Answer: Each enclosure can be configured with its own RAID type. Each member can only have one RAID type. You cannot select individual drives to create different RAID levels inside one enclosure.
Question: Can pools span arrays?
Answer: Yes. A pool may have multiple member arrays. By default, the space will be striped across them proportionally by their respective sizes.
Question: How is newly released functionality/software delivered? Can customers obtain this, or is that a part of maintenance? Is there a cost to new features that come out after the purchase?
Answer: Firmware (FW) updates are available on eqlsupport.dell.com. To receive FW updates, the array must be under the original one-year warranty or have a valid support contract on each array purchased.
Question: What software is preloaded on the array?
Answer: The array is preloaded with the firmware operating system. Firmware updates and patches can be downloaded from eqlsupport.dell.com.
Question: What additional PS Series software is available for the array?
Answer: The following is available for download and installation to array owners with a valid support contract (or still under warranty):
Question: Is it a PS Series best practice to recommend iSCSI HBAs?
Answer: Hardware iSCSI HBAs are not a requirement for PS Series arrays. The PS Series solution fully supports Ethernet NICs, TOE cards, or iSCSI-spec-compatible HBAs. HBAs offer boot-from-SAN capability, along with the potential to reduce the host CPU workload.
Question: Are Jumbo frames required?
Answer: No. The PS Series array will auto negotiate standard frames on a per-iSCSI session basis. Jumbo frames improve network efficiency and should be used if the switch infrastructure supports it. Even if the host does not support Jumbo frames, inter-array communication will benefit from them if enabled on the network switches.
Question: Can I disable Jumbo frames on the array?

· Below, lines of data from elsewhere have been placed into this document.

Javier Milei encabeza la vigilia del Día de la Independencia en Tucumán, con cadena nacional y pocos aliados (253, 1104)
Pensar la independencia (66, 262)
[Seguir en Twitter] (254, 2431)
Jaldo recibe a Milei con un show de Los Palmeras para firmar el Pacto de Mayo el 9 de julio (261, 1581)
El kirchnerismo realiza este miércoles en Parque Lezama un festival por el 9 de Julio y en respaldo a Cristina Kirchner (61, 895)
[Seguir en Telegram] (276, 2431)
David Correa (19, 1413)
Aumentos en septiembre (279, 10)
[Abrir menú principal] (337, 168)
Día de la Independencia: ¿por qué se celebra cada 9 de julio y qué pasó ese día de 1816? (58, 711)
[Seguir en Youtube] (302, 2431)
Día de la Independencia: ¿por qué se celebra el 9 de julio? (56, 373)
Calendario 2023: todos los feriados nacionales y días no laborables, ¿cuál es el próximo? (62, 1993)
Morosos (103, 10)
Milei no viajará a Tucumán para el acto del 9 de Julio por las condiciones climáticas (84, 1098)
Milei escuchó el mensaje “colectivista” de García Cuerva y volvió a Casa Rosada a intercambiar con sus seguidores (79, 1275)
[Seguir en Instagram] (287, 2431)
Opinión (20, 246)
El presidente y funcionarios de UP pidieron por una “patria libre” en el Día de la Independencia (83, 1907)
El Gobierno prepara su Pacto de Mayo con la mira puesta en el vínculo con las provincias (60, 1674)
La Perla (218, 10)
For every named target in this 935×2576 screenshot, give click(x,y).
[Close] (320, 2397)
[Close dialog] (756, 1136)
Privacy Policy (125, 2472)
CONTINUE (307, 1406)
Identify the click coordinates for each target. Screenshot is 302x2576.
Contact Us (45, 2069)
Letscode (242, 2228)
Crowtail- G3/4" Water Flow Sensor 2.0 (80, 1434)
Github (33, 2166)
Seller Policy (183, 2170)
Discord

Answer: No. You cannot change the MTU size on the array. However, disabling Jumbo frames on the switch or host will have the desired effect. The array will always show an MTU size of 9000. At connection time, the MTU size will be negotiated for that session.
Question: Is link-level flowcontrol required?
Answer: Yes, in non-DCB configurations, all array and server ports must be configured for flowcontrol.
Question: Should I hard wire the speed and duplex on switch ports?
Answer: No. Auto negotiation is preferred.
Question: How is the back end handled in a multi-chassis environment? Is there a master/slave relationship to keep track of volume metadata? What happens if access to the primary array with metadata goes down?
Answer: There is no primary array; they are all peers. When you have multiple arrays in the same pool, data is striped between members, up to three members by default, or more if the volume size will not fit on three members. In that case, if you lose any member with data for a given set of volumes, those volumes will go offline until the member is restored.
Question: Can any of the hard drives be set up as a hot spare?
Answer: Yes. Depending on the RAID level it could be one, two, or optionally none.
Question: Does the array do global hot sparing or only in the chassis they are in?
Answer: Hot spares are only available to the chassis they are in.
Question: Where is the ACL (access control list) kept?
Answer: The ACL is on the array.
Question: If all arrays are peers and iSCSI is a point-to-point connection, how can the server access the right array that has the right part of its data?
Answer: The host maps to the volume through access control lists for that volume and volume data is spanned across the arrays in a pool. When the server connects to a physical array port, and there is data on another member for that volume, a hidden MESH connection is created to the other member(s). Data to or from that member will use that inter-member MESH connection.
Question: How is an I/O (either read or write) is fulfilled? Which array responds to a server request if many arrays have parts of that volume?
Answer: The array on which the data resides responds to the request.
Question: In a read/write operation, which array gets the request?
Answer: If the HIT ME/LE or MEM for ESXi is installed on the host, all write and read operations are delivered from the member containing the data. MEM/HIT allows a connection to all the members with data for that volume, and the requests are directly routed to the correct member. Without HIT/MEM installed, if the server has established and connects to member A, and if the data is on another member, a hidden connection known as the MESH" connection between members is used to get that data on the other member, then the data is passed on to the server through that established iSCSI connection. That same MESH connection is used to send data to the member that needs it.